To help bounce back, Freedom Communications is trying to control costs by focusing more on creating local content and selling local advertising—functions it considers to be “core competencies”—while consolidating or outsourcing other activities. The publisher also plans to reduce spending through more conservative use of newsprint and ink. Priority one for the company is to deleverage its balance sheet to “better reflect current revenue streams,” Freedom Communications President and CEO Scott Flanders said in a statement.

Following news of the possible covenant breach, Freedom Communications also said it would cut 142 jobs related to its Mesa, Ariz.-based newspaper, The East Valley Tribune, representing 40 percent of the paper’s total staff. The layoffs will be effective in the first week of 2009, at which time the East Valley Tribune will also change from a daily print publication format to four-day-a-week format. The newspaper, according to publisher Julie Moreno, has suffered declining revenue in the past year and has not been able to cut costs fast enough to offset that decline despite three rounds of layoffs.
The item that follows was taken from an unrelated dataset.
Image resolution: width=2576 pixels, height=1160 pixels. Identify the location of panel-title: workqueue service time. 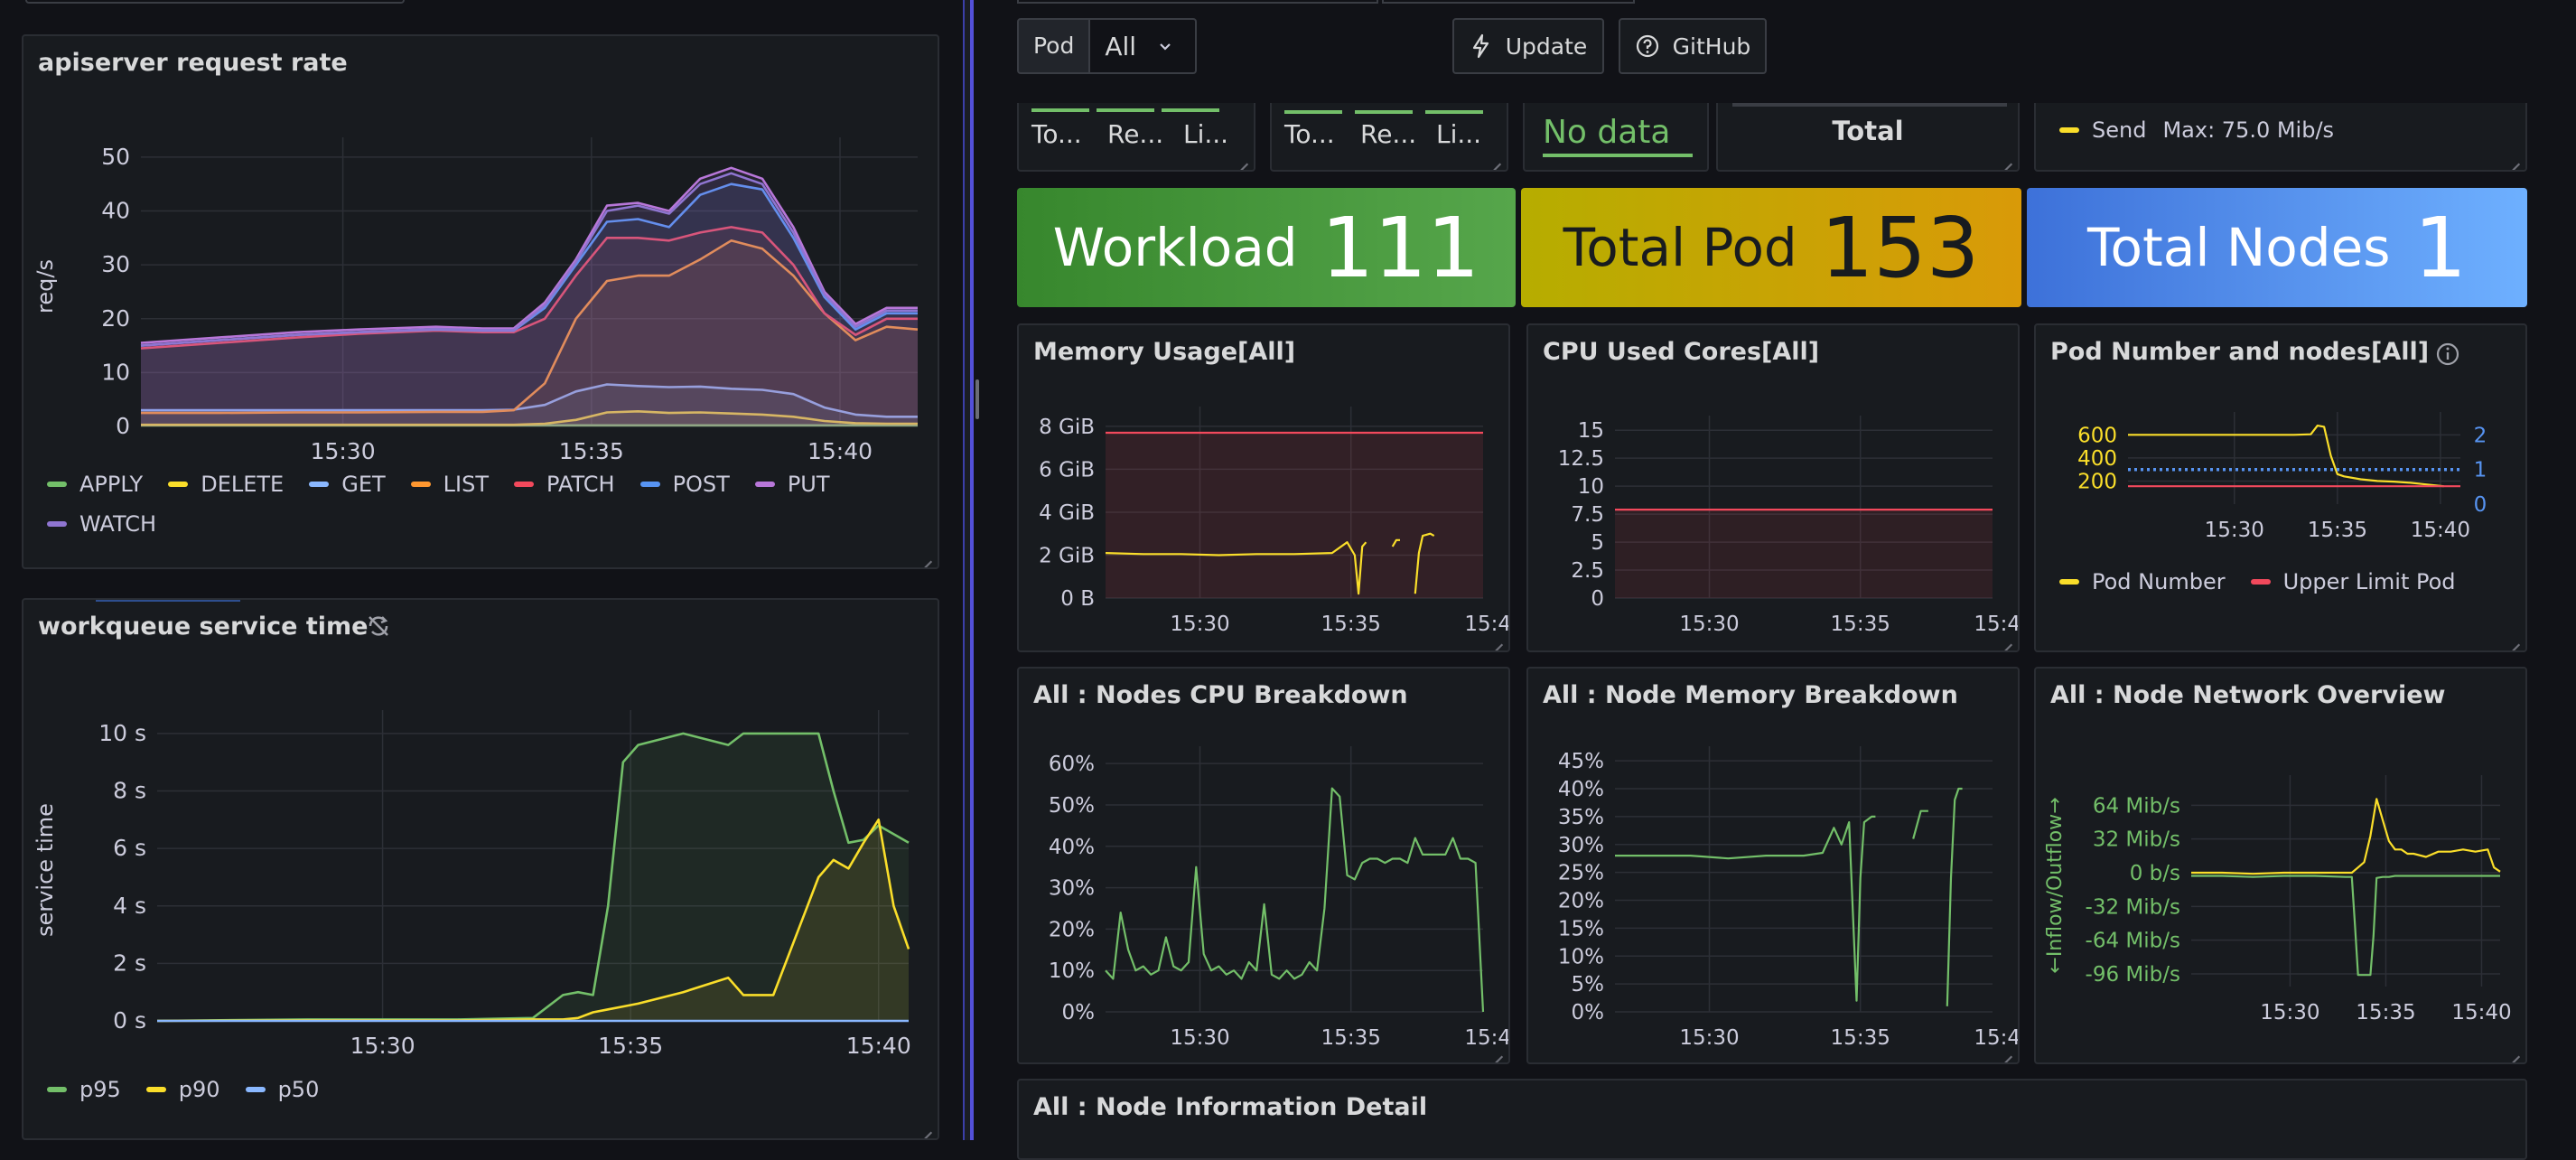
(204, 627).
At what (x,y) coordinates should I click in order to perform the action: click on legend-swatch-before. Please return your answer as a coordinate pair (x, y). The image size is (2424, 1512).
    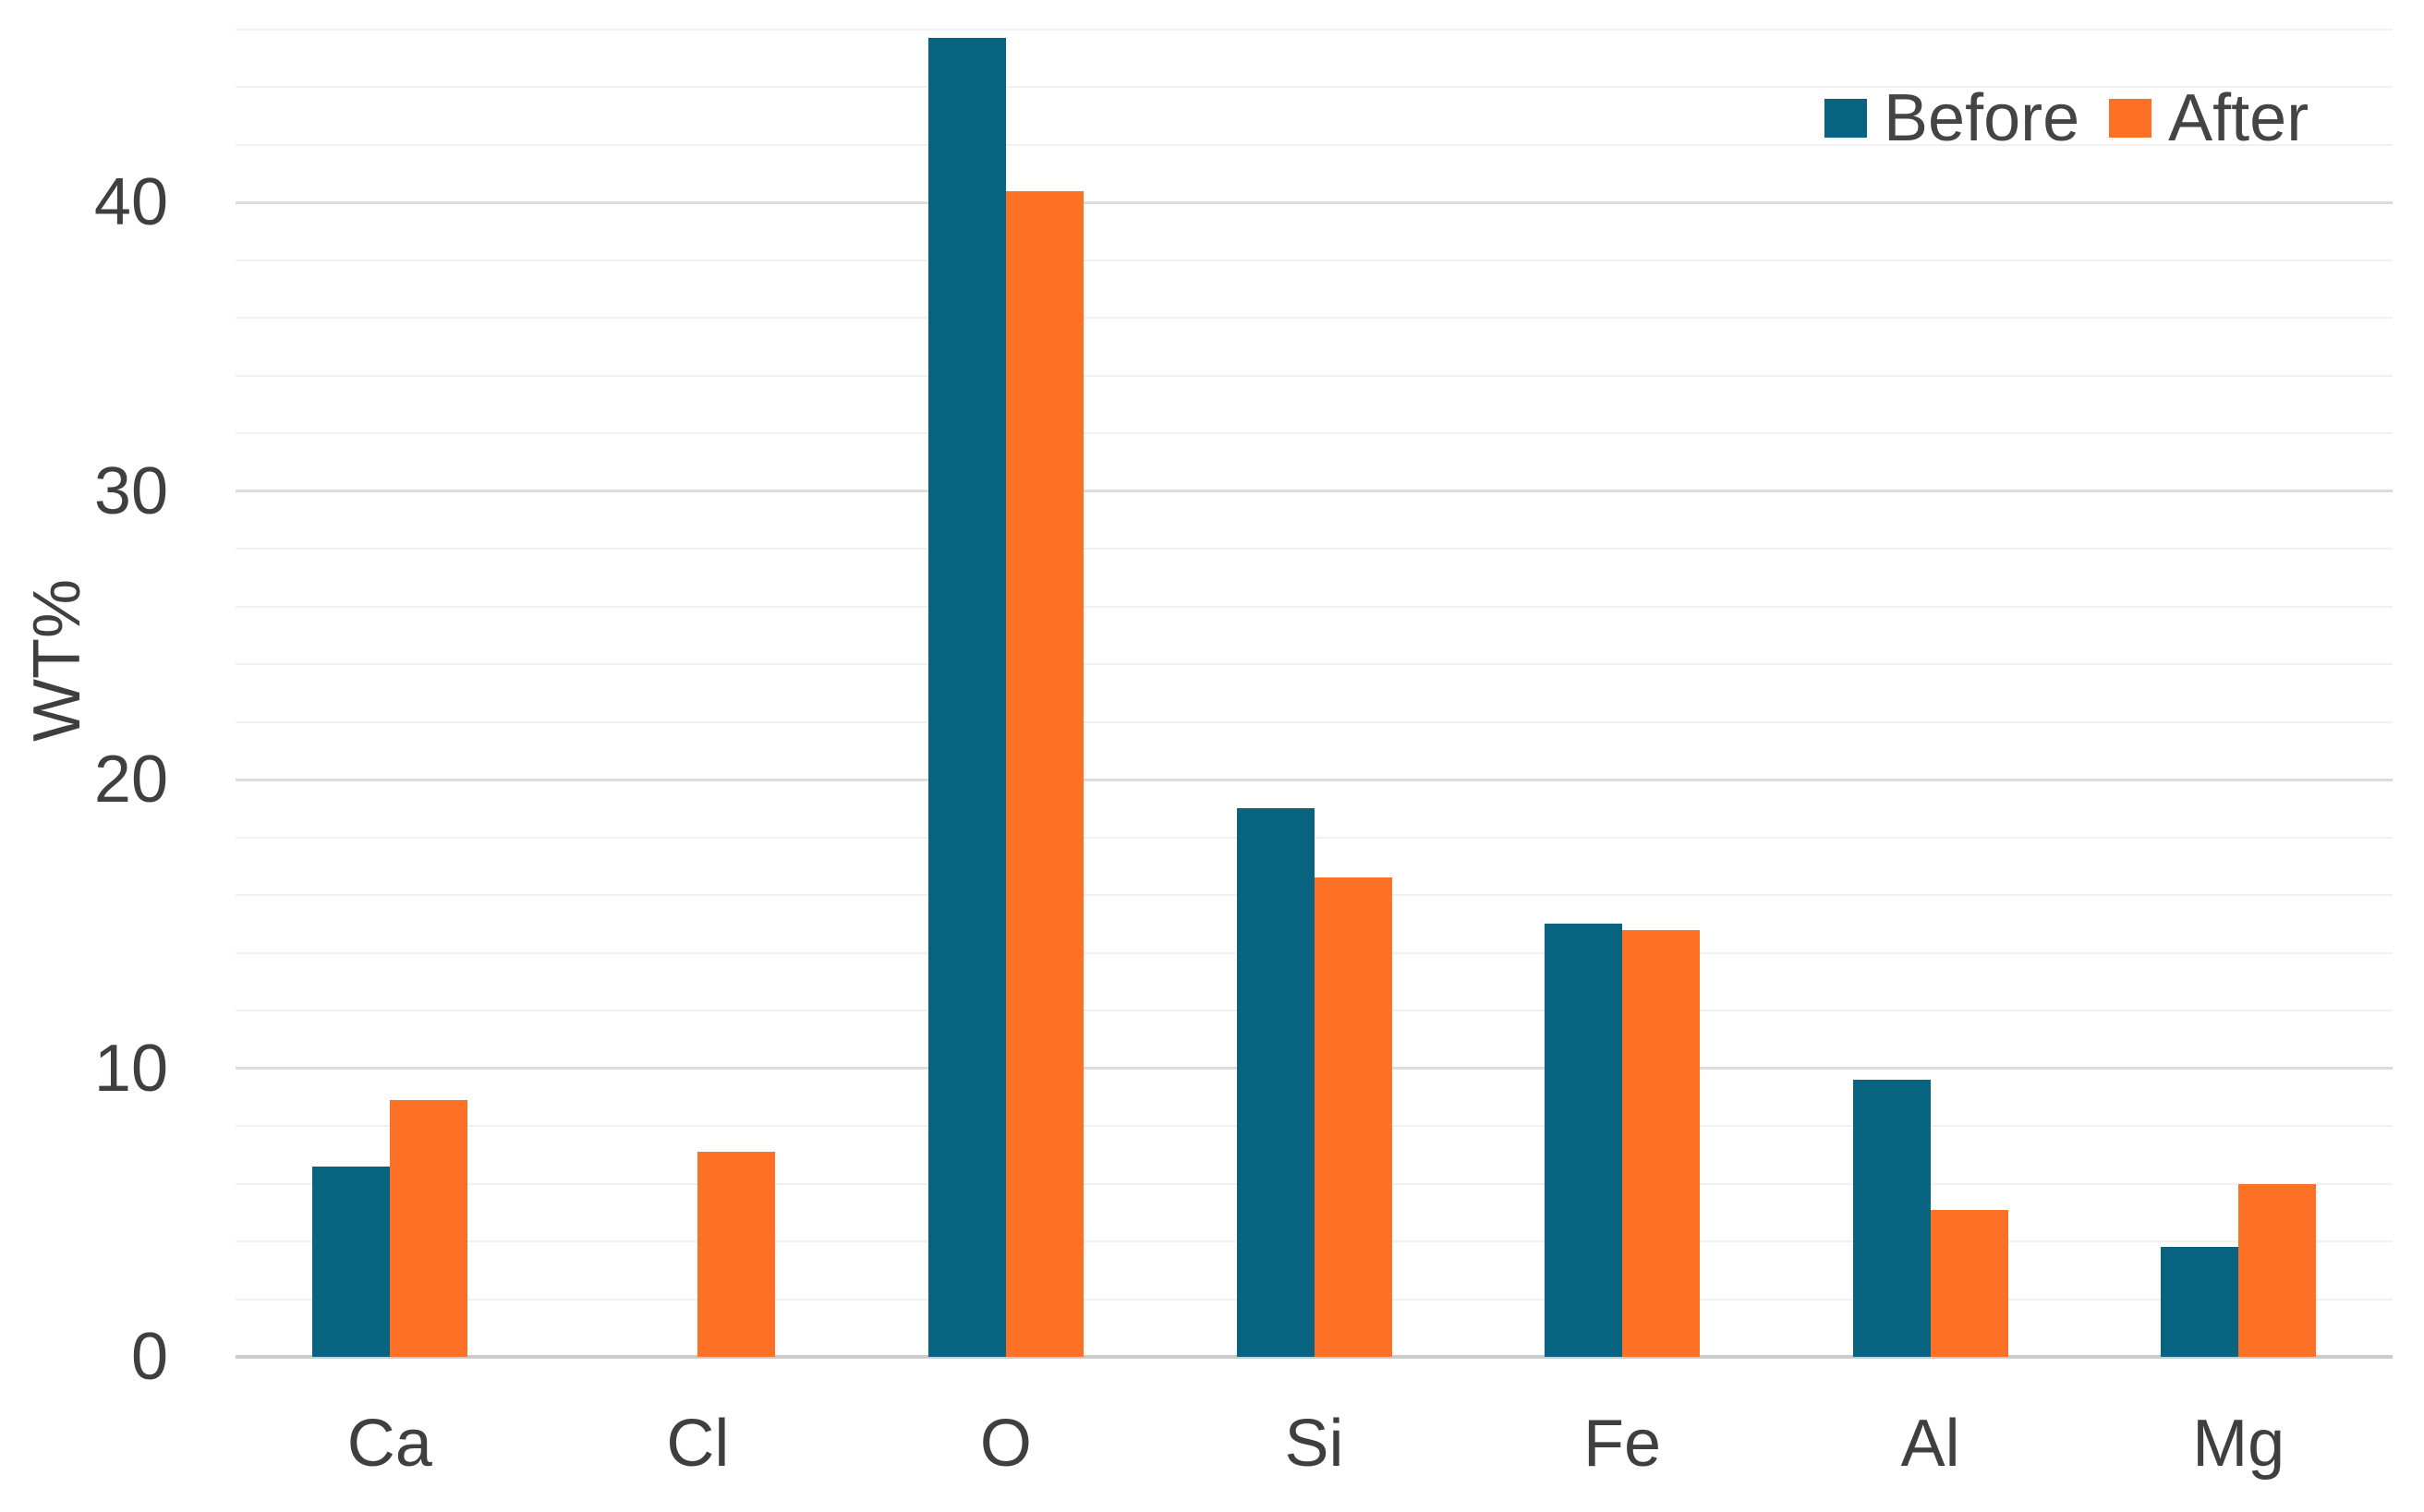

For Blackstone Group and Providence Equity, the latest setback is likely to be doubly disappointing as the two firms had attempted an unsuccessful exit of the company late last year by selling their combined minority stakes back to the company. Freedom Communications had gone so far as to line up financing with GE Capital to facilitate the buyback. However, some banks became skittish with the deal given the hardships the newspaper industry was already facing, and the high borrowing costs worried the management of Freedom Communications.